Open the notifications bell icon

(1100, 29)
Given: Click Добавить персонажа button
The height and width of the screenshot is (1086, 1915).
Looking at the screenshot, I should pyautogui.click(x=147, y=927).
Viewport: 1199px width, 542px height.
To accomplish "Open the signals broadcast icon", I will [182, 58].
...
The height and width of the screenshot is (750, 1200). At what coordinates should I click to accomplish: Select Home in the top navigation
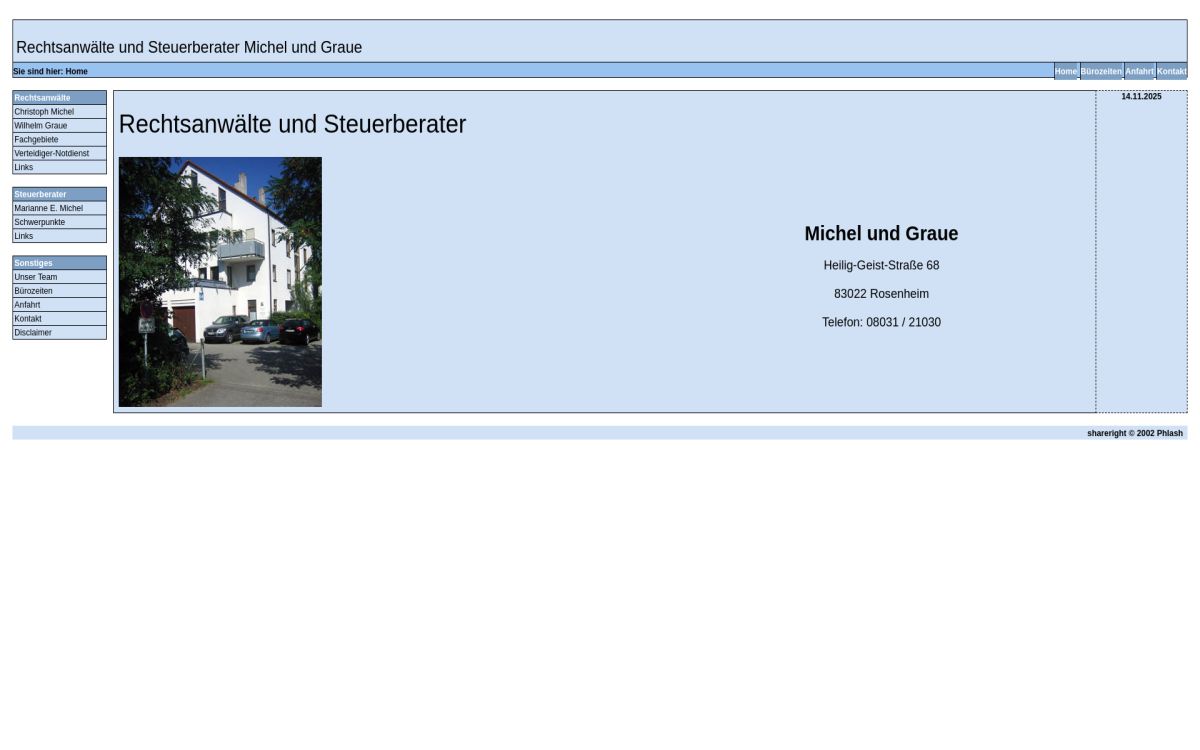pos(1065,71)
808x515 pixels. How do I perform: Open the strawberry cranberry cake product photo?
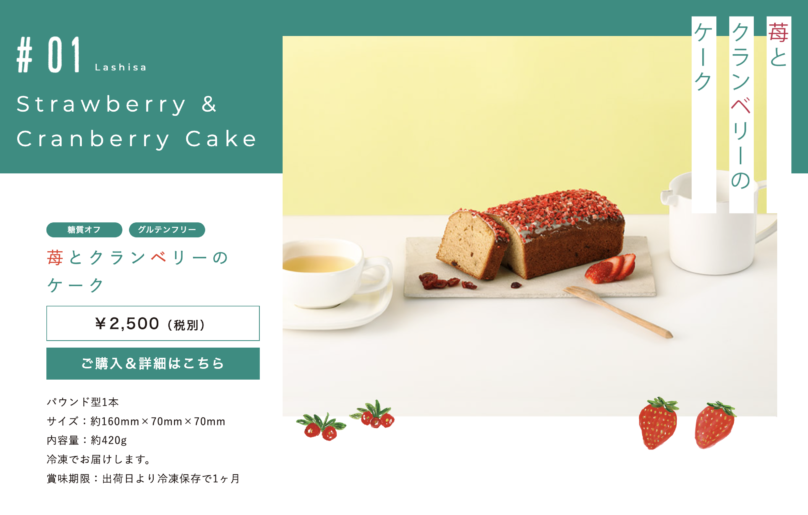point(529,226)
...
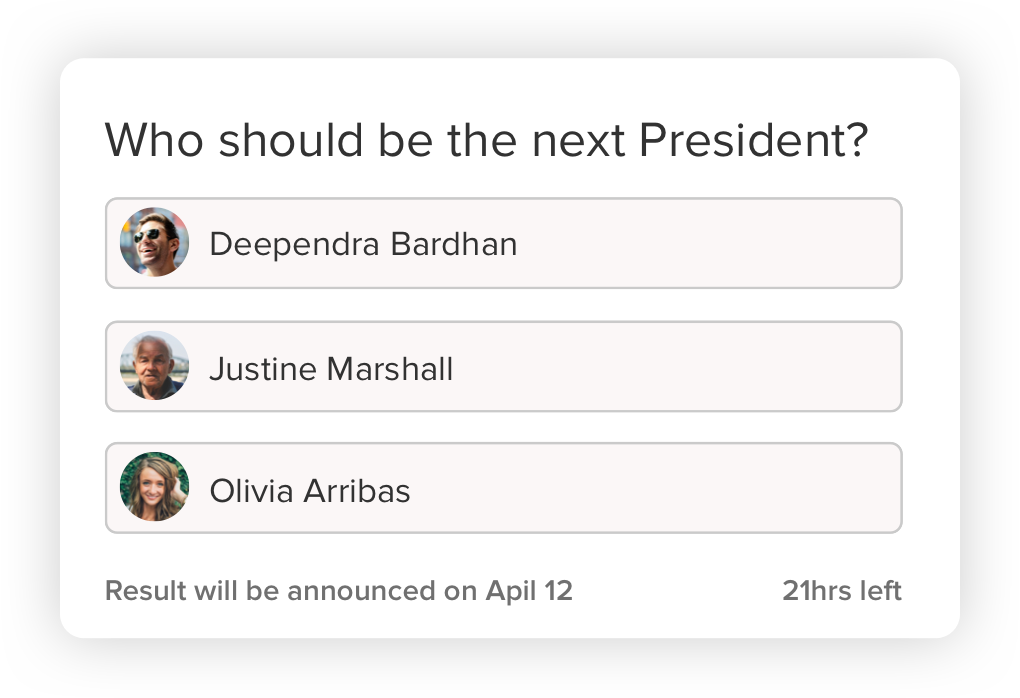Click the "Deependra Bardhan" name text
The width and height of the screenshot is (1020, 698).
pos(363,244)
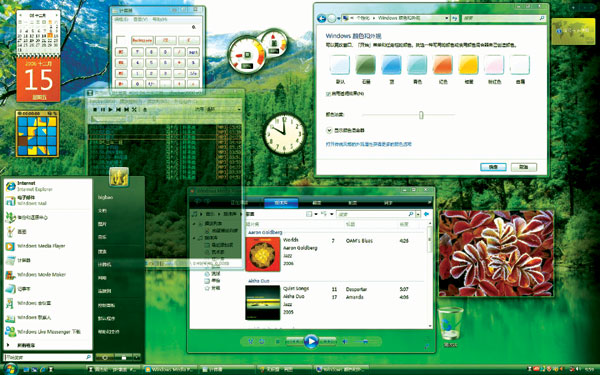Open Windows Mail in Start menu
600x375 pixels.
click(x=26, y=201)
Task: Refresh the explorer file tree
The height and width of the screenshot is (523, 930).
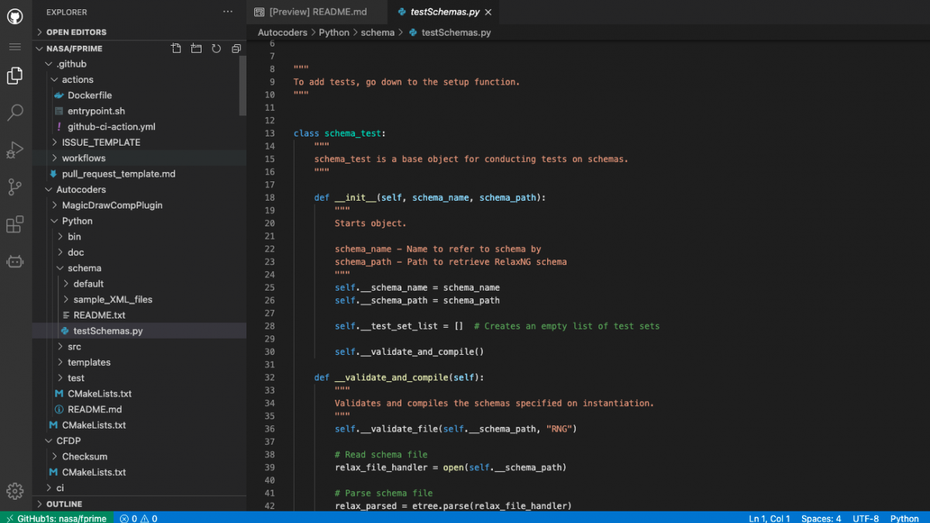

◆ Required work ◆
From the entries above, return exactly the line containing "Given: Click Добавить персонажа button", the line containing "Viewport: 1199px width, 542px height.", and all lines between, and nothing else.

◆ Answer for this exercise ◆
Given: Click Добавить персонажа button
The height and width of the screenshot is (1086, 1915).
Looking at the screenshot, I should pyautogui.click(x=147, y=927).
Viewport: 1199px width, 542px height.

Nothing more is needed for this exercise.